TEXT PASSAGE:
-- BEGIN --

In a nutshell, the problem is the HTTP server saying to the client "I'm foo,
you must provide me with authentication for service foo". A malevolent server
can persuade the client that it is genuine, and plant false information or
obtain secret information in a query. The (reasonable) assumption of Kerberos
is that the client knows with which prinicpal it must mutually authenticate
*before* making the connection. Since the only information known beforehand is
the URL, we must map the URL to a Kerberos principal.
> [NOTE: Alice ignores any non-protocol ``WWW-Authenticate''
> information. In this case, she gets a ticket for & creates an
> authenticator for k4-http.bob_foo_com@FOO.COM.]
I think we're agreed that only the server name is relevant (we are
authenticating to the server, not the document). Current Kerberos practise
seems to be to use dots in the instance, which can be touch confusing, since
the instance is generally separated from the name with a dot, but it's
liveable with, and I'd be happier with dots than underscores. I also reckon
that "k4-" is redundant. So my preference in your example would be
"http.bob.foo.com@FOO.COM", where the instance is "bob.foo.com".
> I'm not familiar enough with HTTP to know what information the
> browser is ``allowed'' to get from the URL, but the browser needs to
> get the authentication identity from someplace other than the
> server. The advantage of using the URL is that it is already there and
> should contain all the necessary authencation identity information.

-- END --

EXERCISE PROMPT: Continue the message about mapping URLs to Kerberos principals for HTTP authentication, picking up right after its final sentence.

DATASET CONTENT:
-- BEGIN --

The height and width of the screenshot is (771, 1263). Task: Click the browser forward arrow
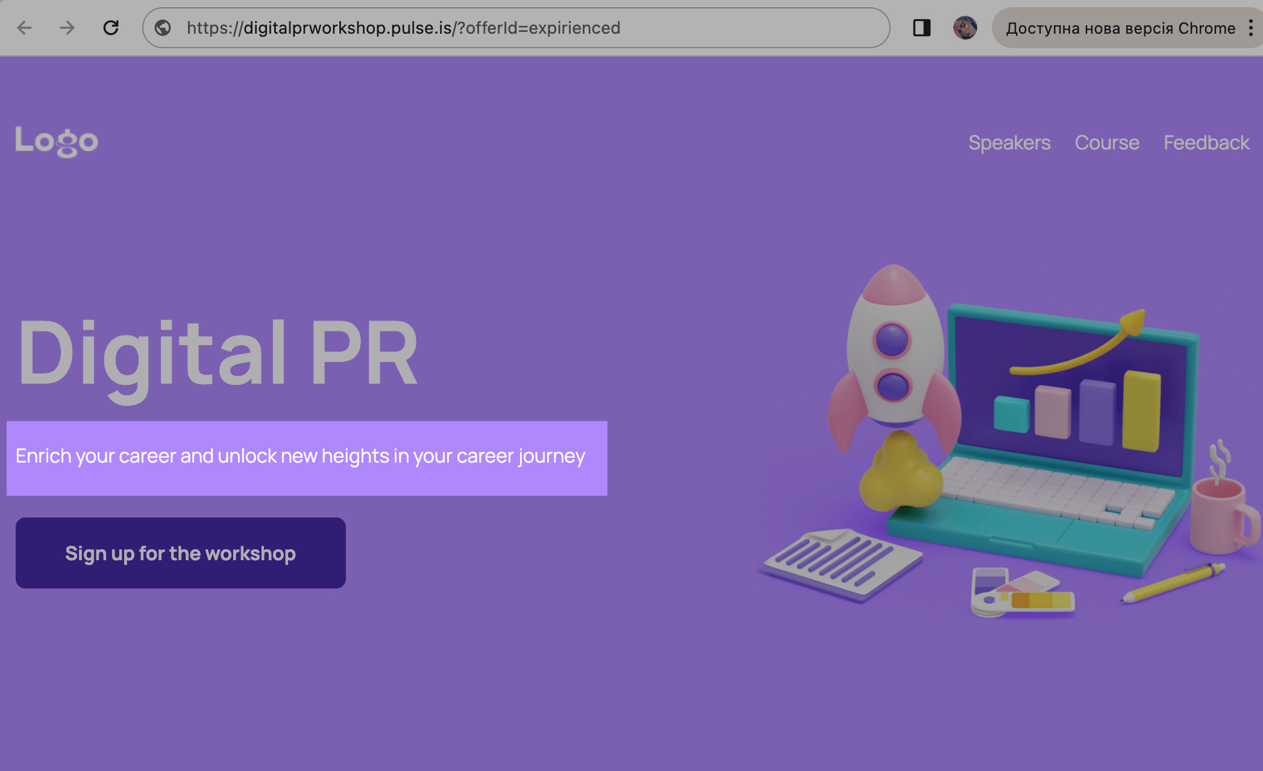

-- END --

THE REPLY:
Hmm. Interesting point. The principal consists of three parts
The principal name is unique to the service. I suggest we use "http", the URL
type, but it doesn't matter as long as everyone agrees and we stick to one.
Protocol versions are irrelevant. Logically, the scheme extends to other URL
types, e.g. gopher,ftp. Anyone know what the URL/URN people feel about this?
Typical Kerberos apps (with exceptions, e.g Zephyr) obtain the server name via
a Hesiod service location entry (which we assume can be trusted), so the
client sees the actual machine name, not just the alias (unlike a WWW client,
unless it asks the dns for the reverse transalation of the IP address). The
instance is conventionally the name of the server machine, either the short
form or fully qualified domain name. At Cranfield, POP uses pop.xdm001; AFS
uses afs.pegasus.cranfield.ac.uk (the fully qualified cell name). My
preference is to use the URL server name verbatim as the instance, e.g.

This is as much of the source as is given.